:: Extrait du document ::

Dispositions fiscales — Harmonisation des législations — Taxes sur le chiffre d'affaires — Système commun de taxe sur la valeur ajoutée — Exonérations — Exonération des paris, loteries et autres jeux de hasard ou d'argent

(Directive du Conseil 2006/112, art. 135, § 1, i))

L’article 135, paragraphe 1, sous i), de la directive 2006/112, relative au système commun de taxe sur la valeur ajoutée, doit être interprété en ce sens que l’exercice de la faculté dont disposent les États membres pour fixer des conditions et limites à l’exonération de la taxe sur la valeur ajoutée prévue par cette disposition permet à ceux-ci de n’exonérer de cette taxe que certains jeux de hasard ou d’argent.

En effet, cette disposition laisse une large marge d’appréciation aux États membres quant à l’exonération ou à la taxation des opérations concernées dès lors qu’elle permet auxdits États de fixer les conditions et les limites auxquelles le bénéfice de cette exonération peut être subordonné. Son libellé ne contient, par ailleurs, aucun élément permettant d’inférer que le législateur communautaire aurait entendu mettre en place une restriction d’ordre quantitatif de quelque nature que ce fût afin, notamment, d’assurer qu’au moins 50 % des jeux de hasard et d’argent exploités et organisés dans un État membre ou au moins 50 % du chiffre d’affaires généré par l’exploitation et l’organisation de ces jeux puissent relever de l’exonération de la taxe sur la valeur ajoutée qui y est visée. Par ailleurs, le principe de neutralité fiscale, selon lequel des prestations de services semblables, qui se trouvent donc en concurrence les unes avec les autres, ne doivent pas être traitées de façon différente du point de vue de la taxe sur la valeur ajoutée, ne s’oppose pas à une telle réglementation. En effet, ledit principe ne saurait, sous peine de priver de tout effet utile l’article 135, paragraphe 1, sous i), de la directive 2006/112 et la large marge d’appréciation que cette disposition reconnaît aux États membres, être interprété en ce sens qu’il s’oppose à ce qu’une forme de jeu de hasard ou d’argent soit exonérée du paiement de la taxe sur la valeur ajoutée alors qu’une autre forme de jeu ne l’est pas, pour autant toutefois que les deux formes de jeux ne soient pas en concurrence entre elles.

:::

◆ Tâches à réaliser:
a: Répondez à ces questions sur l'extrait consacré à l'exonération de TVA des jeux de hasard :
(i) Quelle disposition de la directive 2006/112 l'extrait interprète-t-il ?
(ii) Quel pourcentage, cité deux fois, le libellé ne permet-il pas d'imposer comme seuil minimal d'exonération ?
(iii) Selon le principe de neutralité fiscale, comment des prestations de services semblables ne doivent-elles pas être traitées ?
b: Veuillez réécrire le passage de l'extrait sur l'exonération de TVA des jeux de hasard commençant par « (Directive du Conseil » et allant jusqu'à « hasard ou d’argent. », en remplaçant « taxe sur la valeur ajoutée » par « TVA ».
Appuyez-vous uniquement sur le texte de l'extrait.

:: Données affichées ::

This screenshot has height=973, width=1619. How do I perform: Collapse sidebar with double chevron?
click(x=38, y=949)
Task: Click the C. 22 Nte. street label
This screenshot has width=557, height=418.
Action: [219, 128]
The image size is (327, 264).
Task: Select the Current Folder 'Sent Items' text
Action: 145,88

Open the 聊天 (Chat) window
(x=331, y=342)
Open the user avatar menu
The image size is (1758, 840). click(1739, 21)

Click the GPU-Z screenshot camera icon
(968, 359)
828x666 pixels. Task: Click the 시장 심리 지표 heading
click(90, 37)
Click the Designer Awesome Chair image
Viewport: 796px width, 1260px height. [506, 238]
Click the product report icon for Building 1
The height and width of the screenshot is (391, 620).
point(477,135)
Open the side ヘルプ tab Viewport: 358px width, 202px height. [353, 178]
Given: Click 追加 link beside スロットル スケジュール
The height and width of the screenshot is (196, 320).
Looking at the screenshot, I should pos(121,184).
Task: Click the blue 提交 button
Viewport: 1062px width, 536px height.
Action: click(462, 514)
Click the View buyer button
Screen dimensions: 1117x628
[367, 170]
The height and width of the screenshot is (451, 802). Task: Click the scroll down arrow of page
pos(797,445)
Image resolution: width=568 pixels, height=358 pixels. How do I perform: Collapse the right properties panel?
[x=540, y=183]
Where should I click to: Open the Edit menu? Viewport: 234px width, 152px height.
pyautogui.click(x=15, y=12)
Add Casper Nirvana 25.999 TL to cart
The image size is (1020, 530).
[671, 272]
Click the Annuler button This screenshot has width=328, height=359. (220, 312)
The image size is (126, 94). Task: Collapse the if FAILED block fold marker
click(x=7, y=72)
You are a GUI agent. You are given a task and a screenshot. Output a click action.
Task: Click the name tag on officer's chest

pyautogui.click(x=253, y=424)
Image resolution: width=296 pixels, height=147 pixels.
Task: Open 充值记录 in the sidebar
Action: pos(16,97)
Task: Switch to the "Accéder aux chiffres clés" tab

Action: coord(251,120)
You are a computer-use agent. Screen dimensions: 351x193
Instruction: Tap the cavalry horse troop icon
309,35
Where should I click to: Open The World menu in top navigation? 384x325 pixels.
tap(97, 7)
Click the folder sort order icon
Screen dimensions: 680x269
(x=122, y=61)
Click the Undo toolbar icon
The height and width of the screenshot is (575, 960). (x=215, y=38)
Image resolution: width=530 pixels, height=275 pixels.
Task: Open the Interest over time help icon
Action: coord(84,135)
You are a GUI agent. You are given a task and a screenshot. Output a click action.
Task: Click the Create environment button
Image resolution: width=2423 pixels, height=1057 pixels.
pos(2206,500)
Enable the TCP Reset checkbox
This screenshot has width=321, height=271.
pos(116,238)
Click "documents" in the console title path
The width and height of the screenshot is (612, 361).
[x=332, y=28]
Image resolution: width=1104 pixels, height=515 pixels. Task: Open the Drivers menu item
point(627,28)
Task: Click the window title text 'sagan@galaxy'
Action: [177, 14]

:::

◆ Problèmes résolus:
a:
(i) L'article 135, paragraphe 1, sous i), de la directive 2006/112.
(ii) 50 %.
(iii) De façon différente du point de vue de la taxe sur la valeur ajoutée.

b:
(Directive du Conseil 2006/112, art. 135, § 1, i))

L’article 135, paragraphe 1, sous i), de la directive 2006/112, relative au système commun de TVA, doit être interprété en ce sens que l’exercice de la faculté dont disposent les États membres pour fixer des conditions et limites à l’exonération de la TVA prévue par cette disposition permet à ceux-ci de n’exonérer de cette taxe que certains jeux de hasard ou d’argent.